[Items listed in a dataset]

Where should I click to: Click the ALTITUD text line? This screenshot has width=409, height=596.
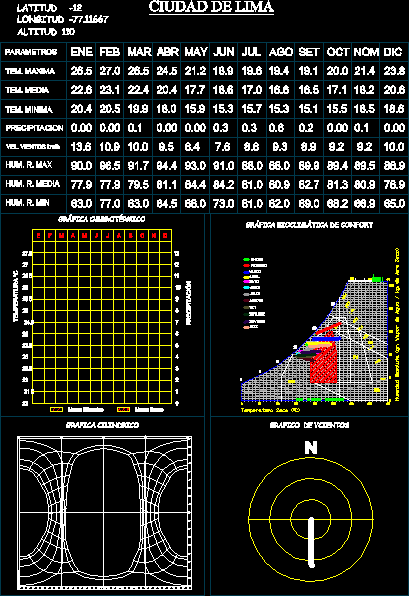46,32
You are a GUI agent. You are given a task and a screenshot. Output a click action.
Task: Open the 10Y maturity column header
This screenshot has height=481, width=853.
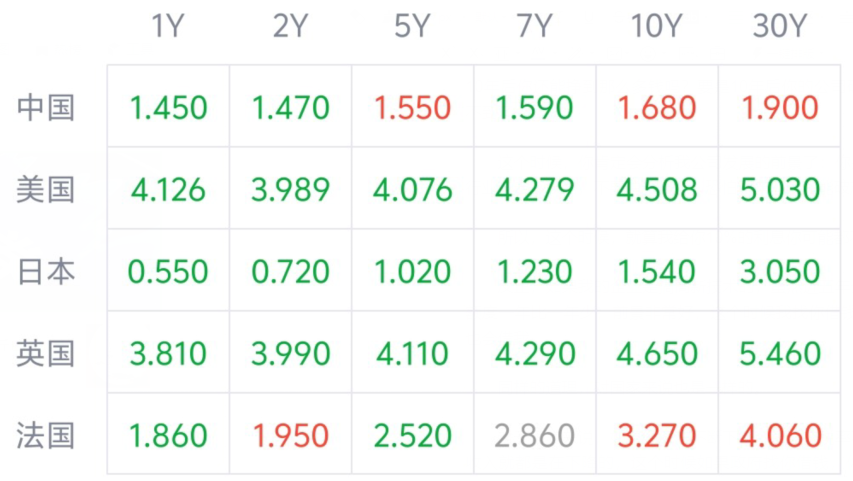[657, 26]
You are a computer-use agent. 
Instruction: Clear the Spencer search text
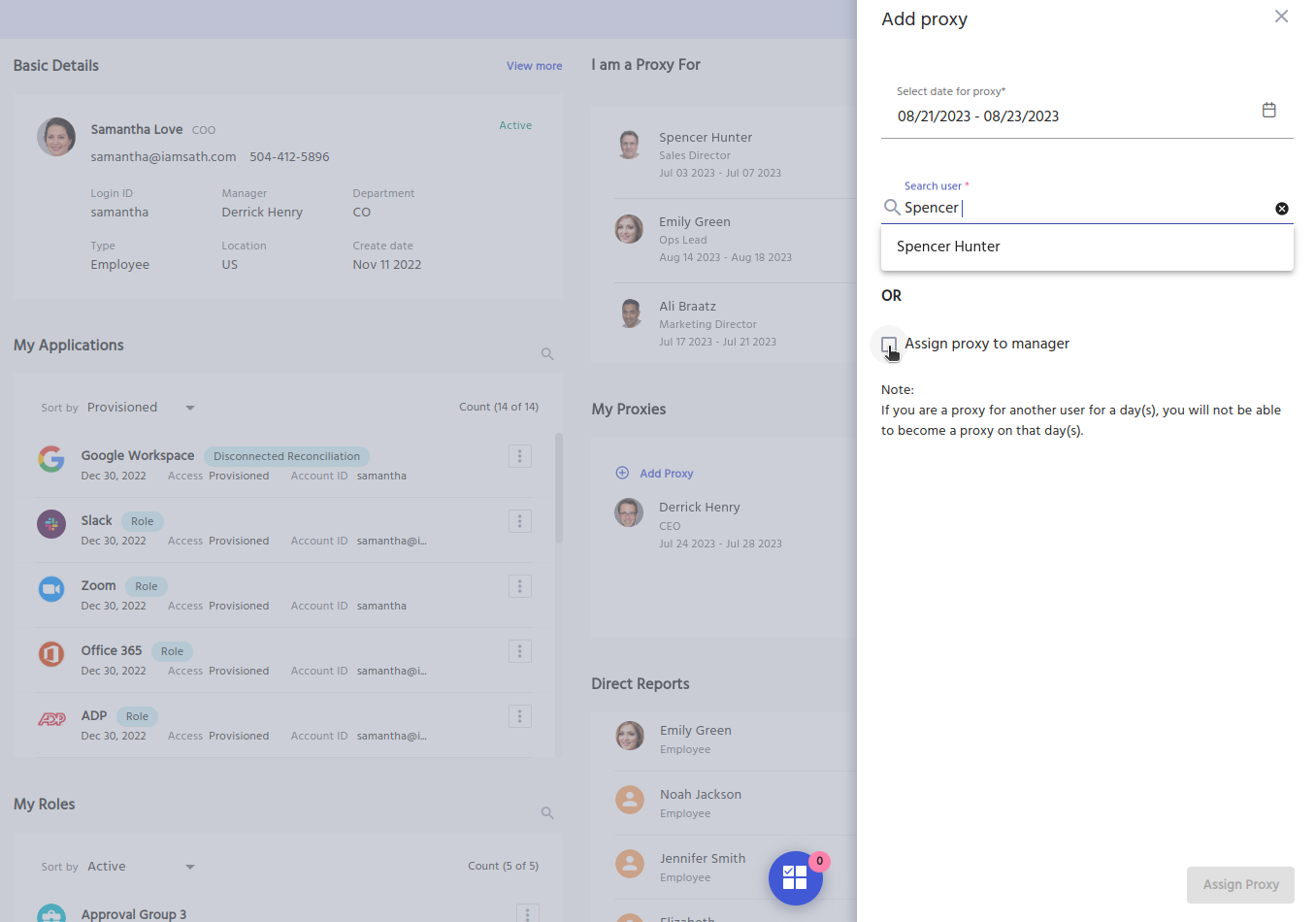pos(1282,208)

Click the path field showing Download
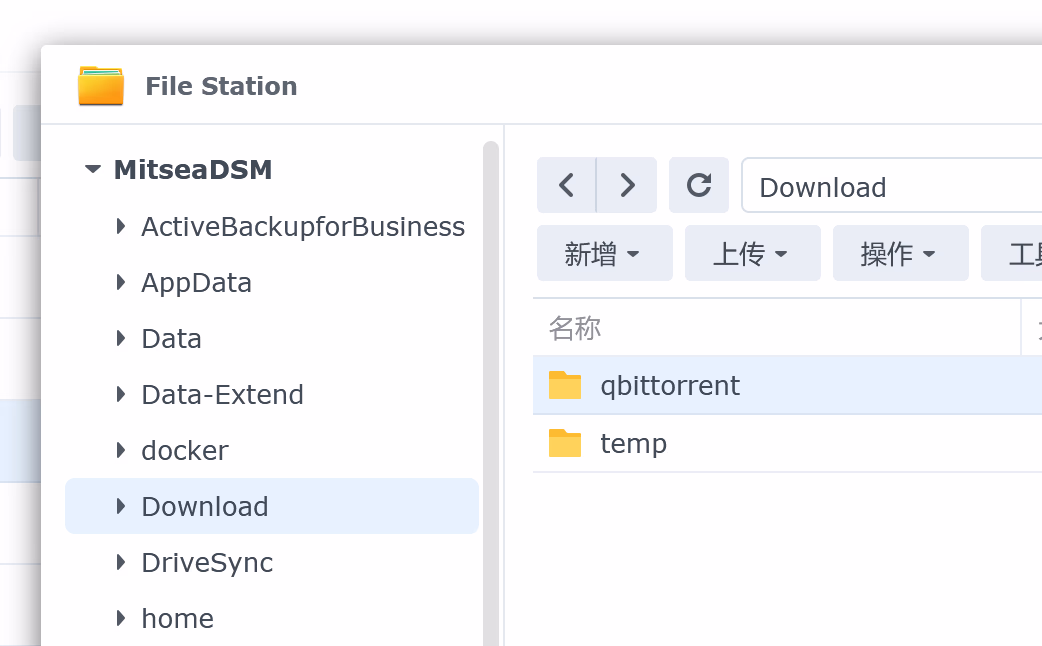pyautogui.click(x=890, y=187)
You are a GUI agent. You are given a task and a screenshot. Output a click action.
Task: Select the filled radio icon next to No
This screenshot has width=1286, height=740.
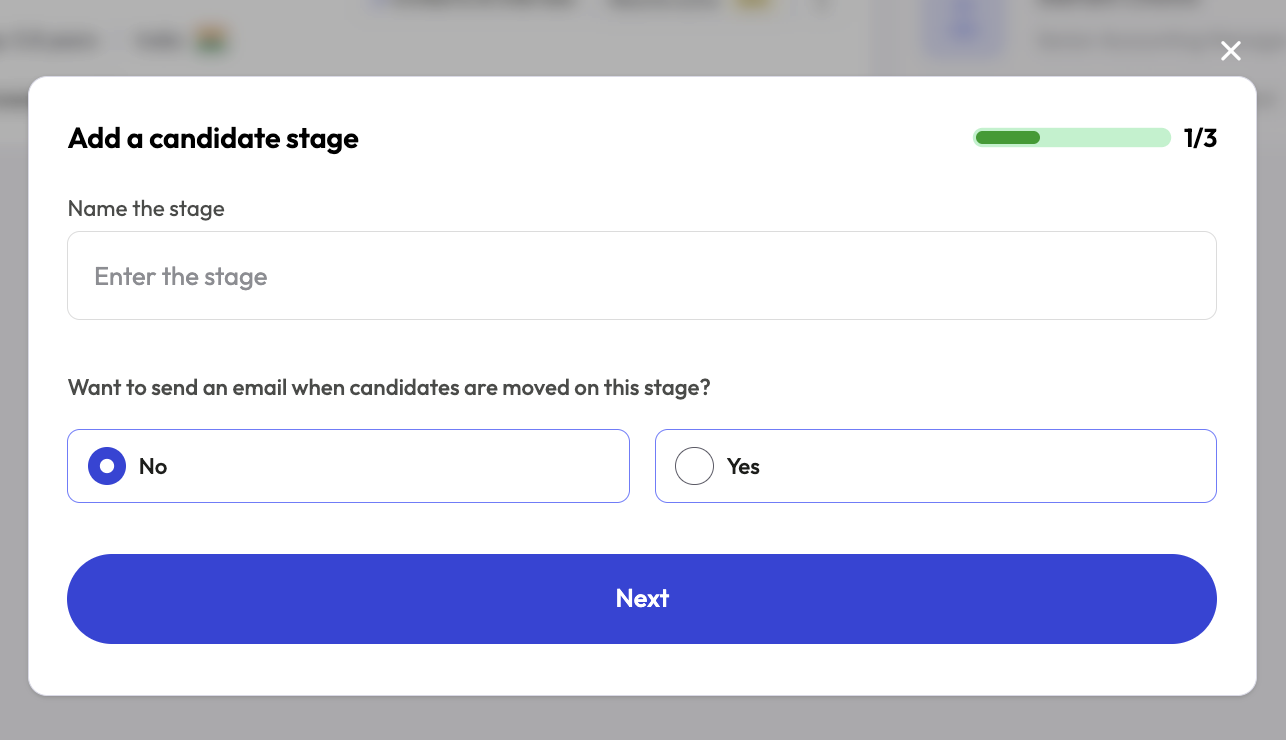[x=106, y=465]
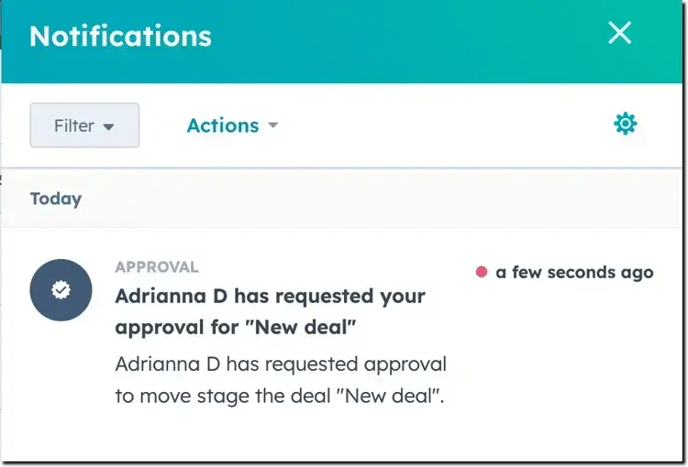Screen dimensions: 688x467
Task: Click the notification description text
Action: click(x=280, y=379)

** Your instructions **
All of the data gets printed again exactly; the pictures do not.

** Task response **
Where should I click to: Click the ALTITUD text line? This screenshot has width=409, height=596.
46,32
You are a GUI agent. You are given a task and a screenshot. Output a click action.
Task: Open the 10Y maturity column header
This screenshot has height=481, width=853.
[657, 26]
You are a computer-use agent. 
Instruction: Clear the Spencer search text
pos(1282,208)

Click the path field showing Download
pyautogui.click(x=890, y=187)
You are a GUI agent. You are given a task and a screenshot. Output a click action.
Task: Select the filled radio icon next to No
This screenshot has width=1286, height=740.
[x=106, y=465]
Screen dimensions: 688x467
Task: Click the notification description text
Action: click(x=280, y=379)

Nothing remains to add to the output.